The Rise of the 'Brand Engineer'

Tommy Geoco observes a significant shift in the design industry where the traditional role of a designer is being subsumed by a new archetype: the 'brand engineer.' This shift is driven by the necessity to build internal tools that automate repetitive tasks, such as generating marketing assets or maintaining design system consistency. Geoco notes that 59% of designers are now building their own custom tools, moving beyond standard design software to create bespoke workflows that integrate directly with their product's codebase.

The Shift to Probabilistic Design Workflows

Geoco and the host discuss the transition from manual, deterministic design to a probabilistic workflow where the designer acts as a creative director. Instead of starting from a blank canvas, designers now use AI to generate dozens of variations, curating the best outputs and refining them in code.

  • The Role of Friction: Both speakers emphasize that total automation is not the goal. They advocate for 'preserved friction'—maintaining human oversight to fact-check intent and steer the AI.
  • Driving vs. One-Shotting: The speakers criticize the 'one-shot' mentality of evaluating AI models. They argue that true AI fluency is developed by 'driving' the model—iteratively refining its output through feedback and context-building until it aligns with a specific design language.

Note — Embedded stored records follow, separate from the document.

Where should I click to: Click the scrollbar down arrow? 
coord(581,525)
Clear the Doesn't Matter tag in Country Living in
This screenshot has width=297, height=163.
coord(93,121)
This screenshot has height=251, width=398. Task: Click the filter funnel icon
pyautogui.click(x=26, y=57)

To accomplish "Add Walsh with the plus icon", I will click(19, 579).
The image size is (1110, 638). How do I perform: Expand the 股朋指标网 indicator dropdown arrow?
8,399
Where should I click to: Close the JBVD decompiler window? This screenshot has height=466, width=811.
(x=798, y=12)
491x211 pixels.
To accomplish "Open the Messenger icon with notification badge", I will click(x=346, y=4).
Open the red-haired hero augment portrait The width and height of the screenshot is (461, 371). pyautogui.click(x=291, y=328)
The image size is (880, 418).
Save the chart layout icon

Building Context-Rich AI Systems

Success in modern design workflows depends on feeding AI models deep, domain-specific context. Geoco describes his process of creating 'context layers'—markdown files and rule sets that teach his AI how to handle specific components, such as using inner shadows instead of borders to simulate depth. This 'briefcase of context' allows the AI to produce outputs that are consistently on-brand without requiring constant manual adjustment.

The Future of Internal Tooling

Rather than relying solely on general-purpose AI tools, top design teams (like those at Ramp or Vercel) are building proprietary internal tools. These tools are tailored to the company's specific data sources and design constraints. The speakers predict that in the future, designers will carry their 'briefcase of context' across different tools, allowing them to maintain a consistent design brain that understands business logic, team feedback, and historical design decisions.

Key Takeaways

  • Embrace 'Vibe Coding': Don't be afraid to roll your own tools. If a task is repetitive, build a small utility to automate it.
  • Focus on Context, Not Just Prompts: Spend time building a 'context layer' (documentation, style guides, and feedback logs) that you can feed into your AI models.
  • Adopt the Creative Director Mindset: Use AI to explore a wide spectrum of possibilities quickly, then apply your critical thinking to curate and refine the best results.
  • Preserve Human Friction: Avoid fully automated, 'run-all-night' workflows. You need to remain in the loop to steer the model and ensure the output matches your intent.
  • Evaluate by Driving: Stop judging models based on single-prompt outputs. Evaluate them based on how well they respond to your steering and how quickly they learn your specific design language.